The same kind of mistaken thinking shows up in many other policy discussions. Take funding for higher education. Bernie Sanders’s solution is again focused on money. Pay for everyone to get a college education. But what about the stuff? Only so many people can go to Harvard. UCLA only has so many seats in a class. They already reject the vast majority of people who are willing to pay tens of thousands of dollars to attend. Making college free doesn’t do anything to change those facts (and actually it exacerbates the issue). Perhaps increased demand for education services would lead to an expansion of supply on the lower end, but college degrees only work by being somewhat exclusive (especially if the value of education is all signaling). It’s pretty hard to think of a solution that increases the supply of real educational services.

International trade is another good example. If the US imports from China, China gets a bunch of US dollars. The US gets a bunch of Chinese stuff. If we think about the US trade deficit, its essential to remember that it’s just a monetary deficit. But that money deficit gives us a huge stuff surplus. Is either side winning that transaction? China gets more dollars it can use to invest in US assets. US consumers get more cheap products from China.

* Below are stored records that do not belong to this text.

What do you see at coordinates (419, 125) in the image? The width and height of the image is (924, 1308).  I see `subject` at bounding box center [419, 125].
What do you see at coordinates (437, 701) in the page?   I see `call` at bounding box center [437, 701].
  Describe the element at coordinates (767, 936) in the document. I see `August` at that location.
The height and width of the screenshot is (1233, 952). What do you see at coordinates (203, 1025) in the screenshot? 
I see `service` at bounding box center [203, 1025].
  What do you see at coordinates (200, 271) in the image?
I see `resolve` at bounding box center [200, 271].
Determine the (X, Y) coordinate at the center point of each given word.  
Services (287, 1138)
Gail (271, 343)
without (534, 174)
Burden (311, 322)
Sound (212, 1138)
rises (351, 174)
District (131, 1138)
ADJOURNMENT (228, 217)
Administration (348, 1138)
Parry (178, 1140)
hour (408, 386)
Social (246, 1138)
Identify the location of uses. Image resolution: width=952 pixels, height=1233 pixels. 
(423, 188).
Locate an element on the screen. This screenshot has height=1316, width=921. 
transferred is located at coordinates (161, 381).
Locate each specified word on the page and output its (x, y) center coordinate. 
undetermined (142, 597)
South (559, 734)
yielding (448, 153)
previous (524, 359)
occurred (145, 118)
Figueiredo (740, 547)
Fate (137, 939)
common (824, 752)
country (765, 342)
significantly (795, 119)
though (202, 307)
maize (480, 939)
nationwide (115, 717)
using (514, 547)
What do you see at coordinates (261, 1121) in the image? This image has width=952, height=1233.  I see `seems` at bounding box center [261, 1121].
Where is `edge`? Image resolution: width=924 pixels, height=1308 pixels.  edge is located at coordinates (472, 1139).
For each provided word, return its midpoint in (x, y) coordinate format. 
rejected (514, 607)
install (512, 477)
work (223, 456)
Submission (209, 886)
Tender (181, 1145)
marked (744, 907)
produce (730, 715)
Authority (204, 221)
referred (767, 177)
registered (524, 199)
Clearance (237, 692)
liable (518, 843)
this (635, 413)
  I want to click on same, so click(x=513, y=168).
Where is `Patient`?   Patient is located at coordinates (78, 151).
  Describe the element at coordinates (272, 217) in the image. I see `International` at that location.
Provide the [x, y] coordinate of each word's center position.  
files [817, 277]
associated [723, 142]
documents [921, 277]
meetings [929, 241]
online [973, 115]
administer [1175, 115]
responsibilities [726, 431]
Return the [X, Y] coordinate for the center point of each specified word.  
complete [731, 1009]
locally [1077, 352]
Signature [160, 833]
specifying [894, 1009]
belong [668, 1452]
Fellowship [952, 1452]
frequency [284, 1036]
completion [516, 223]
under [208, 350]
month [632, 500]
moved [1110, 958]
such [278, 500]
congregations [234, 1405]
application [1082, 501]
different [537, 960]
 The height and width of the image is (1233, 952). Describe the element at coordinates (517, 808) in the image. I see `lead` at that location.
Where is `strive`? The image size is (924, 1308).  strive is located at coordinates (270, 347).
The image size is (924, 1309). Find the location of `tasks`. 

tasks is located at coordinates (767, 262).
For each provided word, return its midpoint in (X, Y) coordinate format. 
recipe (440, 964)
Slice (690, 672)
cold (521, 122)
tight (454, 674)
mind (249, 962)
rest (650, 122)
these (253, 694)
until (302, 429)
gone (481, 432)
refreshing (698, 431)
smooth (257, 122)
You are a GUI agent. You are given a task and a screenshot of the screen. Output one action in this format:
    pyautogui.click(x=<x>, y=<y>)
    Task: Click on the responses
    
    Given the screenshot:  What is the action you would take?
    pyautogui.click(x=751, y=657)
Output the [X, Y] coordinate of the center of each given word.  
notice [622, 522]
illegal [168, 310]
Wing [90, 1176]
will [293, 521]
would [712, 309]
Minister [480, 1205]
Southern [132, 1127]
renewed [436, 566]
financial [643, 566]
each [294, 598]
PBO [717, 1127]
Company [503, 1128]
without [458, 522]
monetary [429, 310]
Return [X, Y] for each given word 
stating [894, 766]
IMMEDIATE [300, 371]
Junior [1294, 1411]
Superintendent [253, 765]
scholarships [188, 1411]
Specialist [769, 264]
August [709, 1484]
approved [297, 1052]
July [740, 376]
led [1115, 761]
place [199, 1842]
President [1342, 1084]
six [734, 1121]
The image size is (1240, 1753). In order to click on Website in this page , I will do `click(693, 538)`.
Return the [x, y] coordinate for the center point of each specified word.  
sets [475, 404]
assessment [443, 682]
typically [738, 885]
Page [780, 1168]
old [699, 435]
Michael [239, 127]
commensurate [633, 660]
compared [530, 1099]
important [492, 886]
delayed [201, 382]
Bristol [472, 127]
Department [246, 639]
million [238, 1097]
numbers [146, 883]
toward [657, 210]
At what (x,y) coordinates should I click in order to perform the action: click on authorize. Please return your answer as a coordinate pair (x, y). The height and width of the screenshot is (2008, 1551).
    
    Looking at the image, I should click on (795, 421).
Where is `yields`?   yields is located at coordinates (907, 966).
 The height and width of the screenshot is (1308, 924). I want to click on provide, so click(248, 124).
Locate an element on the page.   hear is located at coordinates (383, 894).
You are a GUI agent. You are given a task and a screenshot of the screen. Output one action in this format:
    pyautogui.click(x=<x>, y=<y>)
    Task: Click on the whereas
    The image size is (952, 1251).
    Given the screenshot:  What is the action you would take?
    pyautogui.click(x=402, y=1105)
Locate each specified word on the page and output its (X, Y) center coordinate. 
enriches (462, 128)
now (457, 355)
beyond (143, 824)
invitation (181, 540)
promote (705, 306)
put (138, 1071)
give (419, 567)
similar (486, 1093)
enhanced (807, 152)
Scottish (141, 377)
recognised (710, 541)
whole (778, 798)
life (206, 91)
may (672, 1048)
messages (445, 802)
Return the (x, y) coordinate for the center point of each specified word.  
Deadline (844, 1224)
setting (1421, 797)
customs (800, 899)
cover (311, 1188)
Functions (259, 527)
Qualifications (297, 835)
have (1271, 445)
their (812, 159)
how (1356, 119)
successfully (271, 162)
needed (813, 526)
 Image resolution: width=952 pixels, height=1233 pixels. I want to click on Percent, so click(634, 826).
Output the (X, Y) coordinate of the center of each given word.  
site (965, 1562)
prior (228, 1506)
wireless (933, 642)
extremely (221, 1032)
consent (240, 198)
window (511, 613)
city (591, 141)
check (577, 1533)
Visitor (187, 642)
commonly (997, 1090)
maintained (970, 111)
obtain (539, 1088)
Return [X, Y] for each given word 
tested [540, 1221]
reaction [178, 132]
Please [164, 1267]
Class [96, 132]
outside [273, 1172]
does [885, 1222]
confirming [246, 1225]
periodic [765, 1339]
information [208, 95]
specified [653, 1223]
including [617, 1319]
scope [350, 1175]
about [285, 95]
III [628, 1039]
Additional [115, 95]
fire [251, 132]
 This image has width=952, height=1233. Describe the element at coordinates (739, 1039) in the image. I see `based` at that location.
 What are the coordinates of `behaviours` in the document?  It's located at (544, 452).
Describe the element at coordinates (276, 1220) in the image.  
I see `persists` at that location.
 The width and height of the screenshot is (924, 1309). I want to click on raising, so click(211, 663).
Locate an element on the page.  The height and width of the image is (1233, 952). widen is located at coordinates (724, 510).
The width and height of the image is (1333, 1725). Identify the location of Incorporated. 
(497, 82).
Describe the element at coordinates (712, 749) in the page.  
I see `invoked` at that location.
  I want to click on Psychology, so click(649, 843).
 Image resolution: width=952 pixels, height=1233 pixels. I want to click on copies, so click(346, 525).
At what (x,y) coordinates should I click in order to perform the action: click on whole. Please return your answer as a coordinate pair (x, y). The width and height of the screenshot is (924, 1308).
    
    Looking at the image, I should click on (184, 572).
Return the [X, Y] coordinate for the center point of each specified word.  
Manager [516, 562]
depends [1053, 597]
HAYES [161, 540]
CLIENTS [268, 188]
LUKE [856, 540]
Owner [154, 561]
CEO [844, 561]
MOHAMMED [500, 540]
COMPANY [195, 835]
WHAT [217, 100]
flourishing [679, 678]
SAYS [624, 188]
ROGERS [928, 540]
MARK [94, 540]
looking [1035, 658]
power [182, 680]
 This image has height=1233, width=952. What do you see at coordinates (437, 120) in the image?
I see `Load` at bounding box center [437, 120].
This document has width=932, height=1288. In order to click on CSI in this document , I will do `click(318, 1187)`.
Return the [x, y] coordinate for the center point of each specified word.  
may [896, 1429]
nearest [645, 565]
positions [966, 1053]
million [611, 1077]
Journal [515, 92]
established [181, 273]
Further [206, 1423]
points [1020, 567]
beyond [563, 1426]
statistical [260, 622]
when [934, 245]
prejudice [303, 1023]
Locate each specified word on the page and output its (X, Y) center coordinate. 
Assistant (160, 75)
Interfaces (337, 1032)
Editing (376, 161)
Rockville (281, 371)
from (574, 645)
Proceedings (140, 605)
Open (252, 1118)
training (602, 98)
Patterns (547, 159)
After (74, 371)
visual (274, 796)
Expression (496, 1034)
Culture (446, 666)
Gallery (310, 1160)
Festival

Unless you think you are getting ripped off by Amazon when you trade your dollars for a product, there’s no reason to believe the US consumer is getting a bad deal here either.

There is some nuance here that I’ve been deliberately avoiding. We don’t live in a pure exchange economy, which means money does matter. In economics, we sometimes make the mistake of going in the other direction by only worrying about stuff and never thinking about money. And sometimes it’s worth thinking about money, especially when it doesn’t work so well (as I’ve discussed in other posts). But even then, discussions of money should only be allowed if they’re in the context of figuring out how to get more stuff.

It’s really easy to get people more money. We can quite literally print it whenever we want. It’s a lot harder to get people more stuff. But stuff’s the stuff that really matters.